For RePEc Author Service users the drop-down list “Save in collection” contains a name of a single personal storage provided by the Socionet system for the user making linkages. Users who logged in the system by their login to the Socionet Personal Zone (not the same as RePEc Author Service short-ID) can create many collections with different names for storing their linkages. In that case the names of these collections will be available for selection in the “Save in collection” drop-down list.

The buttons “Save“, “Cancel” and the link “Help” work here as usual.

This form is used at the Socionet system in different places and these cases only differ by the list of values in the “Relationship type” drop-down list. For specifying author roles we provide the taxonomy published by the CRediT project that we slightly modified.

Using this taxonomy we made the controlled semantic vocabulary called the “Taxonomy of researchers contributions to collaborative research output“. The vocabulary is available in English and Russian languages. It is English version consists of the following author roles:

Manuscript preparation: writing the initial draft
Manuscript preparation: visualization/data presentation
Manuscript preparation: critical review, commentary or revision
Performing the experiments
Methodology development
Study conception
Investigation: data/evidence collection
Computation
Resources provision
Formal analysis
Data curation
Project administration
Supervision
Funding acquisition

This semantic vocabulary exists at Socionet as a collection of roles as listed above. This list can be easily updated and developed according users’ requests and testing results. Our approach also allows for users to create their own semantic vocabularies (i.e.. taxonomies) and to propose them to the community for using it together or instead of an already existing taxonomy.
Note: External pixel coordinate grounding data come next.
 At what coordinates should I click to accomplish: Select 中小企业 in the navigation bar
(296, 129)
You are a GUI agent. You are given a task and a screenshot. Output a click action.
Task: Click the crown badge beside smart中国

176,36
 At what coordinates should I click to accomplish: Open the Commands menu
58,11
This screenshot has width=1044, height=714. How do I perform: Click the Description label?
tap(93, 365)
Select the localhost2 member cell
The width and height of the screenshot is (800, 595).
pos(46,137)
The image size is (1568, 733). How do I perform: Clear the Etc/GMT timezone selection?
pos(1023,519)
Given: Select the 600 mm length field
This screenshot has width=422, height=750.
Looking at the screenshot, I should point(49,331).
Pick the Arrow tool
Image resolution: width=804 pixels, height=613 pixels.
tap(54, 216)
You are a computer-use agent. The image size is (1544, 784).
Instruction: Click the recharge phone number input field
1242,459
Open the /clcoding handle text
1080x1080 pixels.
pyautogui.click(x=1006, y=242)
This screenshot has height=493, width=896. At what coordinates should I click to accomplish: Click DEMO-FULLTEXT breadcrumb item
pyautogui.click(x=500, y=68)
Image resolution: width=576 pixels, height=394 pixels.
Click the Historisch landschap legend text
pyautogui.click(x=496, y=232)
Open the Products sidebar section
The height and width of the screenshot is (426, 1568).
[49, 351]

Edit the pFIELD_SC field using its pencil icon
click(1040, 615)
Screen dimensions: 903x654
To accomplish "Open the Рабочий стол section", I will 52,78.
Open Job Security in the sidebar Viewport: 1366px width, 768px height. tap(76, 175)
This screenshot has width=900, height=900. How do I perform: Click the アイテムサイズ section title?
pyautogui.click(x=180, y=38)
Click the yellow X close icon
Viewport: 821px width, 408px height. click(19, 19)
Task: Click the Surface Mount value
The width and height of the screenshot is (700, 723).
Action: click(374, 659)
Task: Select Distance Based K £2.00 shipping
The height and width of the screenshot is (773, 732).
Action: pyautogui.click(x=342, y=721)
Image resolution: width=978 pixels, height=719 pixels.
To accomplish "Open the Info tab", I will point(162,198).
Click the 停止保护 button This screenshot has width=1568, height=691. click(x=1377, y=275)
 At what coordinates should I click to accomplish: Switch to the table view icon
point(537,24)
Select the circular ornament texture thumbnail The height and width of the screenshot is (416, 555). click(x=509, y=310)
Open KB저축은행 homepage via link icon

The CRediT project has launched a survey  to collect opinions about this taxonomy. We are going to use their updates for improving the semantic vocabulary at Socionet.

From a technical point of view when a user specifies the author role she/he creates a linkage where the source object of the linkage is the user’s personal profile, the target object is the paper whose metadata is being enriched and the semantic of the linkage is a taxonomy value classifying the author role.

This approach allows tracing, aggregating and processing data about author roles in some statistical diagram, e.g. like this one from the linkage statistics page built by the Socionet system for every personal profile –

On the left side of the diagram there is the distribution of roles of some particular author. On the right side there is the distribution of roles specified by all co-authors of this author.